● Task requirements: Please copy out the part of the Sun Gun passage that opens with the words containing "Sun Gun Telescope, as" and closes with "observe sun spots.", but change "sun spots" to "sunspots".

Sun Gun Telescope, as featured in the August 1999 issue of Scientific American magazine, was designed so that large groups of people can view the sun safely - in particular it was created as a way to encourage children to become interested in astronomy.  With this safe and portable device, both amateur science enthusiasts and professionals alike can observe sun spots.

Bruce Hegerberg designed the Sun Gun from a 60 mm diameter 900 mm fl. optical tube which is mounted inside a 3-inch PVC which is in turn connected to a 20-inch plastic flower planter.  A rear projection screen is then mounted on the top of the flower planter.  The entire Sun Gun can be made from items easily found at most local hardware stores.  The scope itself is an inexpensive 60mm refractor available from many sources.

● Records supplied:
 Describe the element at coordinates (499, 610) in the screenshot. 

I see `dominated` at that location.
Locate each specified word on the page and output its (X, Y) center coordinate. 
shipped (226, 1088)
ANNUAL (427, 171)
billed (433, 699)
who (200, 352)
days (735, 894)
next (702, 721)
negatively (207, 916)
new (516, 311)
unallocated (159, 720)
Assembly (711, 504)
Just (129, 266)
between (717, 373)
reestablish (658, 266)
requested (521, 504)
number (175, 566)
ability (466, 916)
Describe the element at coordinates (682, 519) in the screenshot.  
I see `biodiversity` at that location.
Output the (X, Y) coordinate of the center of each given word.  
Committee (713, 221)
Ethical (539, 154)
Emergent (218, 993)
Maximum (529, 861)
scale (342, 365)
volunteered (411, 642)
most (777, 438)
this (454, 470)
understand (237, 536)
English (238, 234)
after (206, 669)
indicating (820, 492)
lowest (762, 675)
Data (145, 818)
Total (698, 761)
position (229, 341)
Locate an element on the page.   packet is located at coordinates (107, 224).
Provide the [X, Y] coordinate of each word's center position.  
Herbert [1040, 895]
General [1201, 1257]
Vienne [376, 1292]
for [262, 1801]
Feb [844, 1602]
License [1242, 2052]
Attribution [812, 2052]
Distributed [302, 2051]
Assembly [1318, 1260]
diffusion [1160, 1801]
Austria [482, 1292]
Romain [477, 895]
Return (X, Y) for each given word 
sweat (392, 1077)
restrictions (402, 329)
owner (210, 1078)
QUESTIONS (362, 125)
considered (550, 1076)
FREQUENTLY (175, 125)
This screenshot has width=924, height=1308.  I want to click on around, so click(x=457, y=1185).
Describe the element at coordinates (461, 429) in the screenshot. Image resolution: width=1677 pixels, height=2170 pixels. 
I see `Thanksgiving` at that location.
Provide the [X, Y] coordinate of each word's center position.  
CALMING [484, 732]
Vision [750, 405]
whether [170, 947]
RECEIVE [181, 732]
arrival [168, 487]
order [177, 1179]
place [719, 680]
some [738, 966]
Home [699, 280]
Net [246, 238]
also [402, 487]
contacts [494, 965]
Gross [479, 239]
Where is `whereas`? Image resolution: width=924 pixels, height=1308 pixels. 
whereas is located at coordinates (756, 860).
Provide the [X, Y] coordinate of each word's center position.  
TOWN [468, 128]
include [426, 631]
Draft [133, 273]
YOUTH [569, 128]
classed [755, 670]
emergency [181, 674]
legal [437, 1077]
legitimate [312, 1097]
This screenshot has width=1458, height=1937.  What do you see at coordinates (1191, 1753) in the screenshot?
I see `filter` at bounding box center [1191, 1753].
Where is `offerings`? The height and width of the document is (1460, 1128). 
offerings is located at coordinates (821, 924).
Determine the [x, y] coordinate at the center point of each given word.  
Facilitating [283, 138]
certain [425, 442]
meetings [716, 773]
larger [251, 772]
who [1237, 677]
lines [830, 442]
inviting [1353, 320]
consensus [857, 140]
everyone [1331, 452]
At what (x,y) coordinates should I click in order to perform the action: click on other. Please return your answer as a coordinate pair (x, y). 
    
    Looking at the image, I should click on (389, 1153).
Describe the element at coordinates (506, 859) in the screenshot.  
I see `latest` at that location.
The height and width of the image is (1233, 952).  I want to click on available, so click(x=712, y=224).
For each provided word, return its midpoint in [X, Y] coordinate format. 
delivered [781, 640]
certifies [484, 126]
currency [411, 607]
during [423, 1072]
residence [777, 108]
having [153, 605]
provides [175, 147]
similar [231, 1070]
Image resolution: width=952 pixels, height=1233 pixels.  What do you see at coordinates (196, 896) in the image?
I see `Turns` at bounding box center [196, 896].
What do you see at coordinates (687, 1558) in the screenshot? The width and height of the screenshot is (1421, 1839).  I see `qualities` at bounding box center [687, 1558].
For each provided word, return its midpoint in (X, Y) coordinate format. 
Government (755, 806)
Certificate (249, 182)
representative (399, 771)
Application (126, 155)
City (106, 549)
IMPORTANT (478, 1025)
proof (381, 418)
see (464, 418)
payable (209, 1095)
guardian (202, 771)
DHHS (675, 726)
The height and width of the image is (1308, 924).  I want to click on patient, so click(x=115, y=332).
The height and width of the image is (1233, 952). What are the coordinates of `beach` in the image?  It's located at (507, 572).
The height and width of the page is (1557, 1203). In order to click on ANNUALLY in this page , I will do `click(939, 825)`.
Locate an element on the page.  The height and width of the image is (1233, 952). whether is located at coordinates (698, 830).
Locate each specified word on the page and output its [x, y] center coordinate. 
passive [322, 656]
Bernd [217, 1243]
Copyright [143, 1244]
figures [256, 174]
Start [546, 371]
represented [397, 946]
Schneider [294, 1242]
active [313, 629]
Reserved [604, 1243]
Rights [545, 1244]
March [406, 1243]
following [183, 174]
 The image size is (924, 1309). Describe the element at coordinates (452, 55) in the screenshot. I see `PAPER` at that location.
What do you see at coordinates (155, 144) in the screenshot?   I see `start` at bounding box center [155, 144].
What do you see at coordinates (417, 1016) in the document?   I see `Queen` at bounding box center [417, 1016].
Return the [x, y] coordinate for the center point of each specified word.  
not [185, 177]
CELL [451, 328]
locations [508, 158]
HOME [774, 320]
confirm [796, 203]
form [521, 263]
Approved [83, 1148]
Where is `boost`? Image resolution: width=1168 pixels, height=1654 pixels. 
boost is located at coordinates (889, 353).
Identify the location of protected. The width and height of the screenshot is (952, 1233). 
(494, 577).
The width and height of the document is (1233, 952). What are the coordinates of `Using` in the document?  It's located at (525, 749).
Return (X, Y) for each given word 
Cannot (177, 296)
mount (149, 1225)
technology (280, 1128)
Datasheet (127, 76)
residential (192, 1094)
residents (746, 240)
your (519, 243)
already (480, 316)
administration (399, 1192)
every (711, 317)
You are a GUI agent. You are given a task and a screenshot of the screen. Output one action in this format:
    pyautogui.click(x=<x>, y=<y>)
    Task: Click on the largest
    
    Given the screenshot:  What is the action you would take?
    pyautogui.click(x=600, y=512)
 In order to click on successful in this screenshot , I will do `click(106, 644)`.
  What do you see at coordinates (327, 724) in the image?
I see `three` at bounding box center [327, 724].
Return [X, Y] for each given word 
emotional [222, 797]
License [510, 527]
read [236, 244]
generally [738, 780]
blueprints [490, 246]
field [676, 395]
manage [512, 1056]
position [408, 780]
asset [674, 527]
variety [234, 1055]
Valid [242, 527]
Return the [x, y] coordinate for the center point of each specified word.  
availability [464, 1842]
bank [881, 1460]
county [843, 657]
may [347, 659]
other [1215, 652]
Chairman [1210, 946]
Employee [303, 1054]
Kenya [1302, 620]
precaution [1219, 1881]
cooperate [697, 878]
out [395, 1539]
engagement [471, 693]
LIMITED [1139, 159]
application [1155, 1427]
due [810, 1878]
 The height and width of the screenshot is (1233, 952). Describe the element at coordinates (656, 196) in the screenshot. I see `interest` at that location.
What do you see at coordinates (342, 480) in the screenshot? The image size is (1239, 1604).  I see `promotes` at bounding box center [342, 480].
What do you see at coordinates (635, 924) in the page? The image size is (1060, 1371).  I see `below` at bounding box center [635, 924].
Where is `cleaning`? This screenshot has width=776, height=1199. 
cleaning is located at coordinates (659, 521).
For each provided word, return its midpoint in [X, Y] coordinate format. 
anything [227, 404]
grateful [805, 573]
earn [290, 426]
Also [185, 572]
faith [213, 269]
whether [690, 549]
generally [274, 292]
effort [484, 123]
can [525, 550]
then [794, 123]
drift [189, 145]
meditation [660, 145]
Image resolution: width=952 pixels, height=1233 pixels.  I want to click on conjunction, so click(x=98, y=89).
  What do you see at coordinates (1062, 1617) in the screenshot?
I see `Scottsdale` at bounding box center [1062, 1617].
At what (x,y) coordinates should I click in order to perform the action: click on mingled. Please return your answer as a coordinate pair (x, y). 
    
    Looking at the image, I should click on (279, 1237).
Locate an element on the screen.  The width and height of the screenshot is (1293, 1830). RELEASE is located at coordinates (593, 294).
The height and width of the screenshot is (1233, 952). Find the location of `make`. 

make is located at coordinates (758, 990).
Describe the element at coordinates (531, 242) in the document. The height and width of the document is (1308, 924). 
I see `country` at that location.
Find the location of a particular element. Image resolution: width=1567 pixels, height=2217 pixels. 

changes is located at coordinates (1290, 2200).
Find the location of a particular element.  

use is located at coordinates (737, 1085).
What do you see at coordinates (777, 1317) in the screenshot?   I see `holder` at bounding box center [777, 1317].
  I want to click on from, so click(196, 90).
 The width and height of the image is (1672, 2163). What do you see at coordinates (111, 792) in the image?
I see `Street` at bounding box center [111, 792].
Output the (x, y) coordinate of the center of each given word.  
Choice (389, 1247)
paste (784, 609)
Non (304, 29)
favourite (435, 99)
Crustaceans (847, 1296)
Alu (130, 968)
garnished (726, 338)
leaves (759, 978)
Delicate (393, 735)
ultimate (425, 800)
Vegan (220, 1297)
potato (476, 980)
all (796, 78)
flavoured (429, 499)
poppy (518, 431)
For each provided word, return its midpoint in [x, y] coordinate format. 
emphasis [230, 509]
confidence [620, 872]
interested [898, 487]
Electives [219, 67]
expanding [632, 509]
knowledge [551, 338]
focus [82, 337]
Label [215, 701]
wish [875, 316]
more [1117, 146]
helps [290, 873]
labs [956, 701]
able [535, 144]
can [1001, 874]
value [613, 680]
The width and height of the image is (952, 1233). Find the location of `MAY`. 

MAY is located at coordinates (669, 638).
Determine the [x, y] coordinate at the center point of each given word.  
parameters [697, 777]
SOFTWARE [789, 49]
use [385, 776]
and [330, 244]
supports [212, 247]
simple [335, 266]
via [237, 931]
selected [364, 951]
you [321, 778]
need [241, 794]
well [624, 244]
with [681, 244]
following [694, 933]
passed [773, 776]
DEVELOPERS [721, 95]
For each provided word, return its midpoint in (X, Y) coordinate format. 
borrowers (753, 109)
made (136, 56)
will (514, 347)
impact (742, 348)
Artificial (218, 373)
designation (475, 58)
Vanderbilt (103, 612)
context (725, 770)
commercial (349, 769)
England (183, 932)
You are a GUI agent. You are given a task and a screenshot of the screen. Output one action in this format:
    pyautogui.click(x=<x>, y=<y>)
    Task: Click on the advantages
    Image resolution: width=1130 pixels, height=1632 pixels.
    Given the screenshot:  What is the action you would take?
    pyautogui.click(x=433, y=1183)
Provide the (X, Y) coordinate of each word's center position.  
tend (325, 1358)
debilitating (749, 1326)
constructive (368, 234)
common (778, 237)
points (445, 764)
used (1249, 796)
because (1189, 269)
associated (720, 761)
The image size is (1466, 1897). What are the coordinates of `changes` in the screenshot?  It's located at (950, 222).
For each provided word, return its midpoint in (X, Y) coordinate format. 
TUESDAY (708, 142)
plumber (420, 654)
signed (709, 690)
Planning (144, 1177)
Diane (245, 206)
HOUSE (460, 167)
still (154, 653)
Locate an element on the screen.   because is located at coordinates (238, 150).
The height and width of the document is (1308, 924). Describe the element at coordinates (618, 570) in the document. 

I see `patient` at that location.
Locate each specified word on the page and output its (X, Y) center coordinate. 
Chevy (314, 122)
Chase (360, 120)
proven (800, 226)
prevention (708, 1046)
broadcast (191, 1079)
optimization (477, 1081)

● Written response:
Sun Gun Telescope, as featured in the August 1999 issue of Scientific American magazine, was designed so that large groups of people can view the sun safely - in particular it was created as a way to encourage children to become interested in astronomy.  With this safe and portable device, both amateur science enthusiasts and professionals alike can observe sunspots.